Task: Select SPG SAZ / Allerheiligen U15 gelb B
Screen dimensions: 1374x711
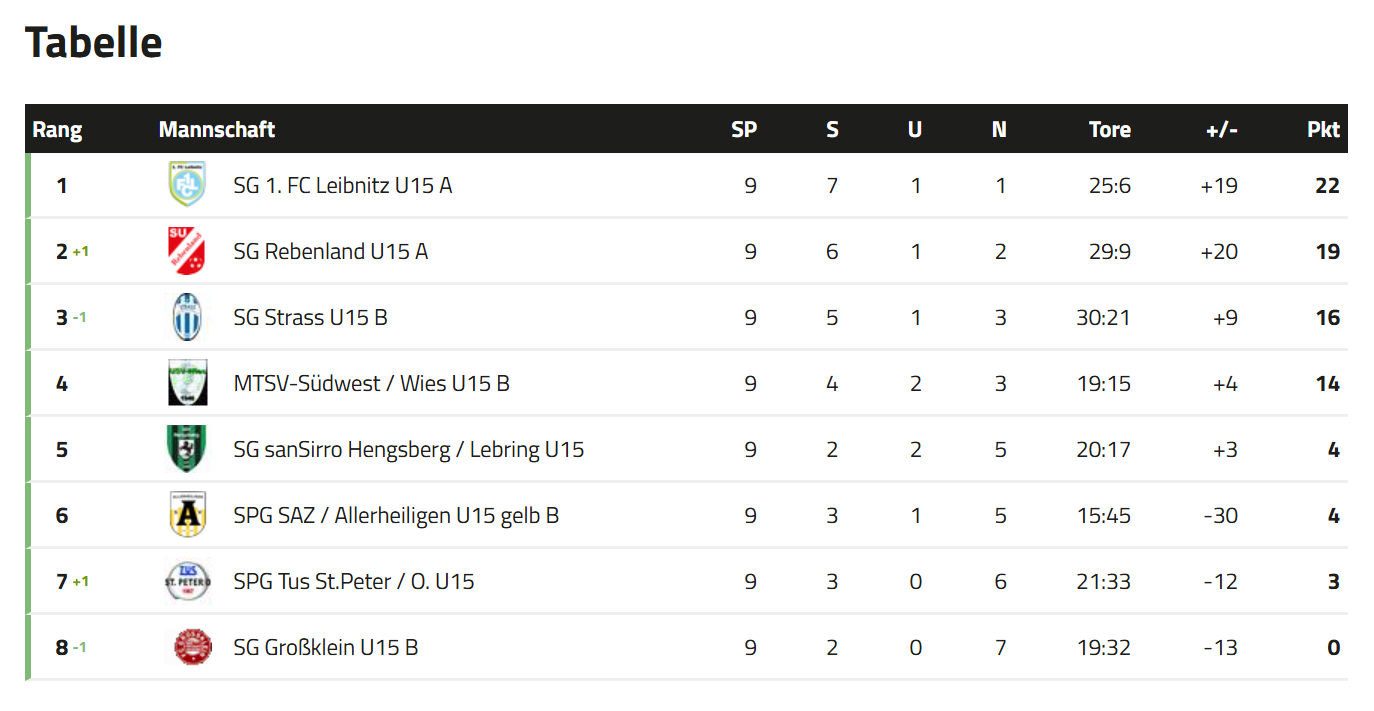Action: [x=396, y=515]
---
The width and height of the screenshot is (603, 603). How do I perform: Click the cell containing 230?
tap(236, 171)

** EXERCISE PROMPT **
Render the lines of the records from the one holding "Task: Select SPG" through the one holding "Action: [x=396, y=515]", inclusive, as a Markdown table with the columns Row and Line. Skip blank lines and leave the pictures out.

** FINISHED TASK **
| Row | Line |
|---|---|
| 1 | Task: Select SPG SAZ / Allerheiligen U15 gelb B |
| 2 | Screen dimensions: 1374x711 |
| 3 | Action: [x=396, y=515] |